Sister Gwynette Proctor directs the archdiocesan Office of Black Catholic Ministries. Sister Joan Kelly is pastoral associate of St. Ursula in Parkville, across the street from the parish school where she was principal 28 years.
“Julie was somebody who said, ‘Teach them what they need for life,’ ” Sister Joan said, of the order’s foundress.
While those needs have changed since the congregation’s founding in France in the early 1800s, those words are as pertinent as ever at Trinity School, said Sister Catherine Phelps, principal.
“We help the children recognize the goodness of God that is in them and share it with others,” she said, a process that includes long-standing service projects. “Frequently, students see things that need to be addressed and suggest projects themselves.”
“Education helps people realize their God-given potential,” said Sister Katherine “Sissy” Corr, executive director of the nationwide Notre Dame Mission Volunteers – Americorps. “For us there is nothing more exciting than learning.”
NDMVA volunteers teach in schools and community centers, in GED programs and Head Start.
“They have such energy, such good creativity.

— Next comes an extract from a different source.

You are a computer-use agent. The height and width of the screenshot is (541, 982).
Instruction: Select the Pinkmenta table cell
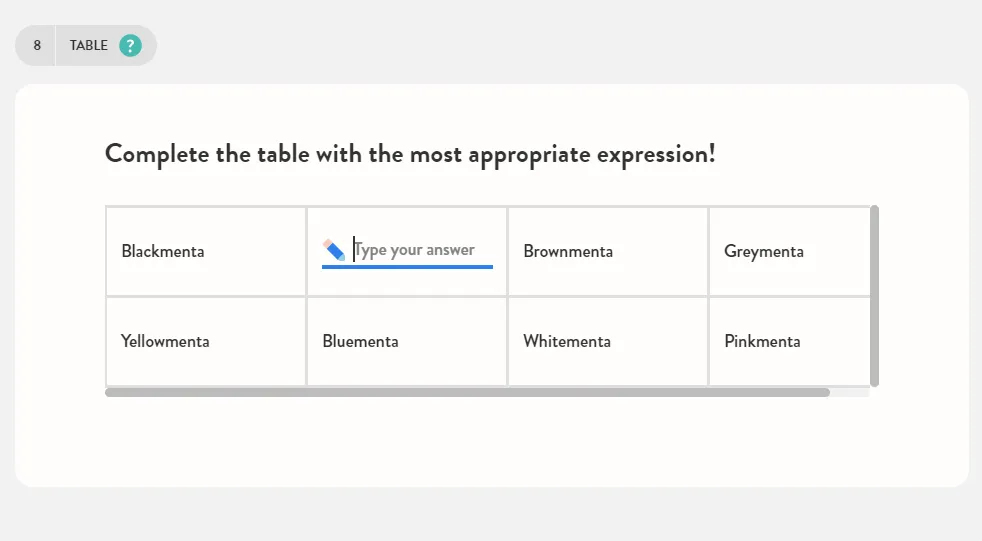(x=790, y=341)
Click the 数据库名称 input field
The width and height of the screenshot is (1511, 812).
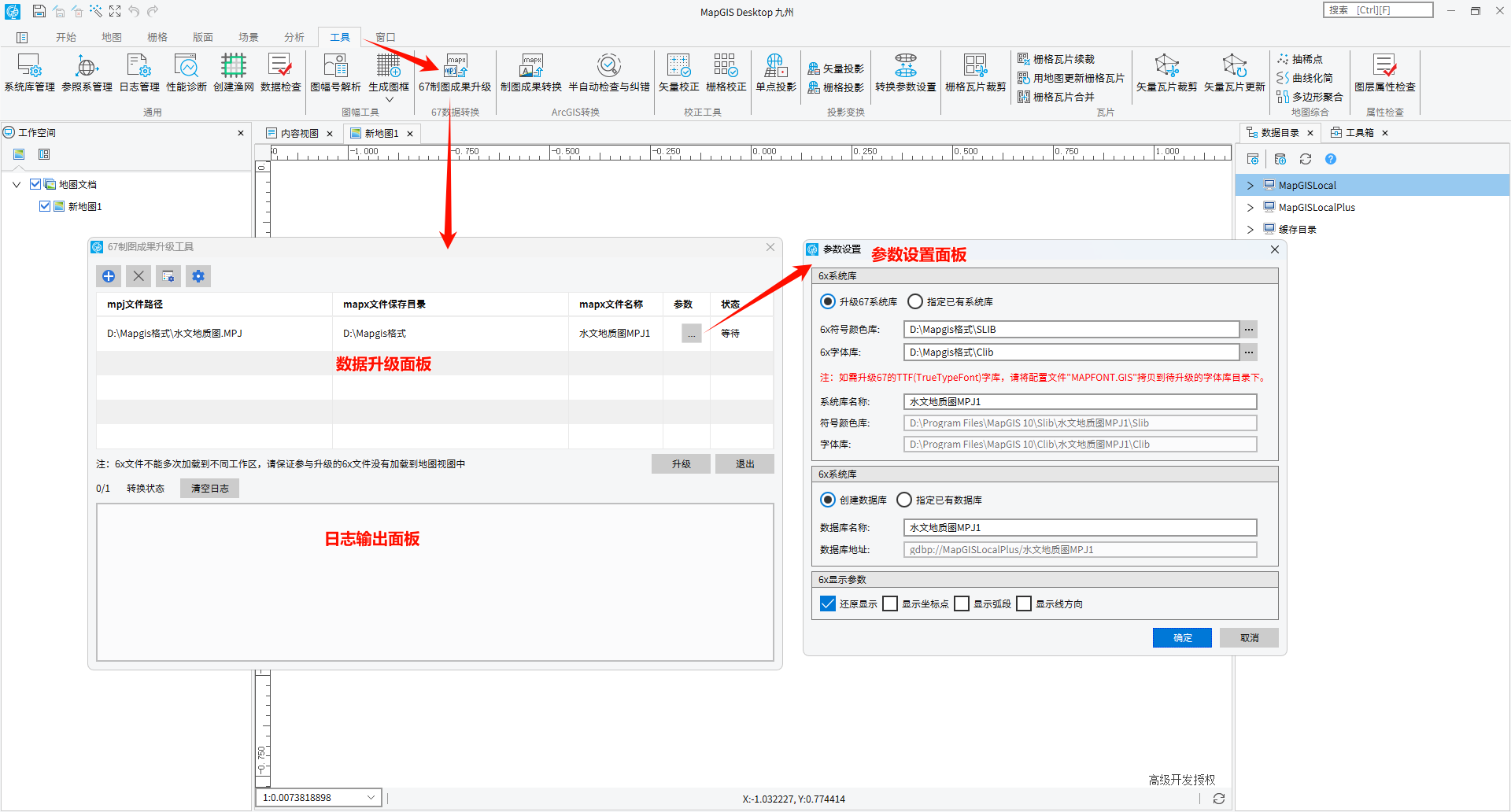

We help them channel it,” Sister Sissy said. “This helps us maintain our work with the poor and grow our work with the poor.”
When Sister Sissy began heading the young program, she found support from Archbishop William Borders of Baltimore, the Americorps program and sisters around the country. Since 1994, 4,000 volunteers have served 700,000 in 30 states.
“This is Julie’s confidence, Julie’s confidence in the good God,” she said.
Sister Sissy said she heard St. Julie Billiart’s call “to grow your heart as wide as the world. And that really has happened. My heart has grown as big as the world.”
The sisters will mark the 175th anniversary with a noon Mass, program and reception at St. Ursula Oct. 10. The parish will also honor the 170 SNDs who taught at the school at a 75th anniversary Mass Sept. 19 at 5 p.m. Wilmington Bishop Francis Malooly, a St. Ursula alum, will will be the celebrant. Afterward, a statue of St. Julie will be dedicated.
The first sisters came to the United States from Namur, Belgium, in 1840, settling in Cincinnati.
In 1873, they established Notre Dame Academy in Washington, D.C., then part of the Archdiocese of Baltimore, and in 1934, opened the motherhouse in Ellicott City. 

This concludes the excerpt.